J’adore ce film ! Vraiment beaucoup. Je ne comprends pas pourquoi Siegfried n’a pas plus de succès. Ca fait un peu tarte à la crème de dire ça, mais il y a une vraie liberté dans ce film, un truc très Nouvelle Vague. Le A bout de souffle des années 2000. Un gars capable de partir avec des acteurs, des potes, un bout de scénario, son talent et puis hop ! Roschdy Zem me racontait que parfois Siegfried le suivait jusque dans sa chambre pour le filmer… C’était partout, tout le temps ! Je ne serai pas capable de faire ça. Et puis c’est aussi un musicien. Je suis très envieux. J’ai trouvé la musique de ce film très belle. Et dans ce film, Roschdy est le Belmondo des années 2000.

NENETTE ET BONI (Claire Denis)

On a failli l’utiliser dans le film. Pour la scène d’amour dans la farine qui vient d’un fantasme du personnage joué par Elodie Bouchez. On se demandait comment on pouvait introduire ça… On avait tourné une scène où Elodie Bouchez quittait Roschdy Zem pour retrouver son mari, Nicolas Duvauchelle, qui regarde Nénette et Boni quand il y a la scène où la boulangère jouée par Valeria Bruni-Tedeschi se penche sur les gâteaux avec ses seins voluptueux. Et Elodie Bouchez confie alors son fantasme. Finalement, au montage, on ne voit plus la télé où passe le film… Et puis Claire Denis c’est quelqu’un de très inventif pour filmer les sensations. Elle nous a tous beaucoup aidé pour ça. Elle rend le cinéma très sensuel.

DOUCHES FROIDES (Antony Cordier)

Ah ouais. C’est un bon film. Je l’ai revu à la télé, avant Happy few. Alors que je croyais que j’allais détester, je me suis dit que ce n’était pas si mal. Même bien. Il y avait une candeur, liée au premier film, que je n’aurais plus jamais. Après, on est dépucelé. Je vois bien le rapport entre les deux films, et ça me fait chier d’ailleurs car je n’ai pas envie d’être le mec qui filme les partouzes. Mais il y a aussi plusieurs différences sur le plan formel.

MISCHKA (Jean-François Stévenin)

C’est ce qui se fait de mieux dans le cinéma français.
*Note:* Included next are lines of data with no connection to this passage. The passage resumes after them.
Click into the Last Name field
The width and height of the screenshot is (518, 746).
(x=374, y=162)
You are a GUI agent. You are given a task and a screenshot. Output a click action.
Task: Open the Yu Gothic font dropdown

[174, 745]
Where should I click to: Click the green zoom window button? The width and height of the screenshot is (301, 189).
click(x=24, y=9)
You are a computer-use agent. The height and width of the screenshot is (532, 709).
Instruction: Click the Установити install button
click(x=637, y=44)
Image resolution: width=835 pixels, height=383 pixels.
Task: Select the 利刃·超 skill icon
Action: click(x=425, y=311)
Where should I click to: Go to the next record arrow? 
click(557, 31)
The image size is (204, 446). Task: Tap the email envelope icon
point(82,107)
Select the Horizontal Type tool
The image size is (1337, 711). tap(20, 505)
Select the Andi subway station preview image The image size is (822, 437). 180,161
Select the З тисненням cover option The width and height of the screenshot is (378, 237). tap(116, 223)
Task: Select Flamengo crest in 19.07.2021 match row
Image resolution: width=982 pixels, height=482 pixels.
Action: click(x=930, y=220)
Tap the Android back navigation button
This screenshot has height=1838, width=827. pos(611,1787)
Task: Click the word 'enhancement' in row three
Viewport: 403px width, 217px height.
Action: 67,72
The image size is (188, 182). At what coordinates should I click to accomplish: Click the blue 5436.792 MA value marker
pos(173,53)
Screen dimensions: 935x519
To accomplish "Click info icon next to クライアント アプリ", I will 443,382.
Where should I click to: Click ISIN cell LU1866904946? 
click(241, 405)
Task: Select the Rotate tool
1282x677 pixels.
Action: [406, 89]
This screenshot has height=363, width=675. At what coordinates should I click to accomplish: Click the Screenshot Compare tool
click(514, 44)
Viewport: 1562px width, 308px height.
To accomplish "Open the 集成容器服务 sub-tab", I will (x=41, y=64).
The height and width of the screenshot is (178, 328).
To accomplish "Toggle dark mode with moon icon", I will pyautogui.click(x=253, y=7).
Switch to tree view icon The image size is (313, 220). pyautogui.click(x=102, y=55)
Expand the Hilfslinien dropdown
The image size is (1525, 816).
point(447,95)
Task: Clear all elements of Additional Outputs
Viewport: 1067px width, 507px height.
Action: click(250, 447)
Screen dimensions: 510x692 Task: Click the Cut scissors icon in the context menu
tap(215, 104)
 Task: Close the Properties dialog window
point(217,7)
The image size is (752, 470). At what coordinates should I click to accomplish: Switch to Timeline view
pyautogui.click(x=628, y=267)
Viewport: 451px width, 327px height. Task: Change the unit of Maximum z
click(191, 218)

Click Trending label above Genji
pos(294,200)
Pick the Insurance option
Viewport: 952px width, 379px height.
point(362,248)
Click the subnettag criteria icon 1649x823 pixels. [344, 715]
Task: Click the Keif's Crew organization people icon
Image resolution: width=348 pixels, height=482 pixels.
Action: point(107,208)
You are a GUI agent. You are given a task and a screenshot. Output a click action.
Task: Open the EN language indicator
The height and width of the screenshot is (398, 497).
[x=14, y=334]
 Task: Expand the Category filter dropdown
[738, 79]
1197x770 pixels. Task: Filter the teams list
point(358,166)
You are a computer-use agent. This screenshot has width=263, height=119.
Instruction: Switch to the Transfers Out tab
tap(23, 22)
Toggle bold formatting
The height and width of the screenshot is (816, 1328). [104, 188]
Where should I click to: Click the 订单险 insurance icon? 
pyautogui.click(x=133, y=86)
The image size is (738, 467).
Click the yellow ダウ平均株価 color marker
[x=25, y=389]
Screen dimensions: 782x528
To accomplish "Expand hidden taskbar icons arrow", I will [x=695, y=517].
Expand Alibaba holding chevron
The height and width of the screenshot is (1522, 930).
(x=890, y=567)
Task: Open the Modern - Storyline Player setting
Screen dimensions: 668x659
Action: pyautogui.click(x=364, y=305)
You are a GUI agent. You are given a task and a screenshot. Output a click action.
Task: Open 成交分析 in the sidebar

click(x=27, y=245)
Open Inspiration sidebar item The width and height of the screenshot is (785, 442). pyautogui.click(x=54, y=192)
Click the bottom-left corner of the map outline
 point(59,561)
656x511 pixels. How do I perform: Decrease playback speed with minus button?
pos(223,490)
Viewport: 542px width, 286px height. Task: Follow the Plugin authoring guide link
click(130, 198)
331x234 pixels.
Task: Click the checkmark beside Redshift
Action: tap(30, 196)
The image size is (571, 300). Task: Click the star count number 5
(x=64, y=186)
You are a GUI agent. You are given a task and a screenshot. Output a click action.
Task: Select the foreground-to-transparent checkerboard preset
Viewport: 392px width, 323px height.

Stévenin, il a un truc incroyable… Comment peut-on raconter Jean-François Stévenin ? Il fait les choses naturellement. Il fait un film avec ses mains, pas avec sa tête. Il n’est pas dans l’intention, mais dans la pulsion. Et puis c’est toujours des histoires de famille d’adoption, d’amitié. C’était important pour moi cette idée : dans Happy few, ce sont quatre personnes qui se rencontrent et qui s’adoptent.

KEN PARK (Larry Clark)

Je l’avais montré aux acteurs de Douches froides comme un défi : alors cap ou pas cap ? J’avais beaucoup aimé chez lui sa capacité à filmer le cul d’un mec comme le cul d’une fille. L’érotisme peut être chez les deux. Il y a une grande différence avec mon film : chez Larry Clark, c’est la noirceur qui prime. Dans mon film, on tourne un peu plus le dos à la perversité. Happy few est un film plus puéril.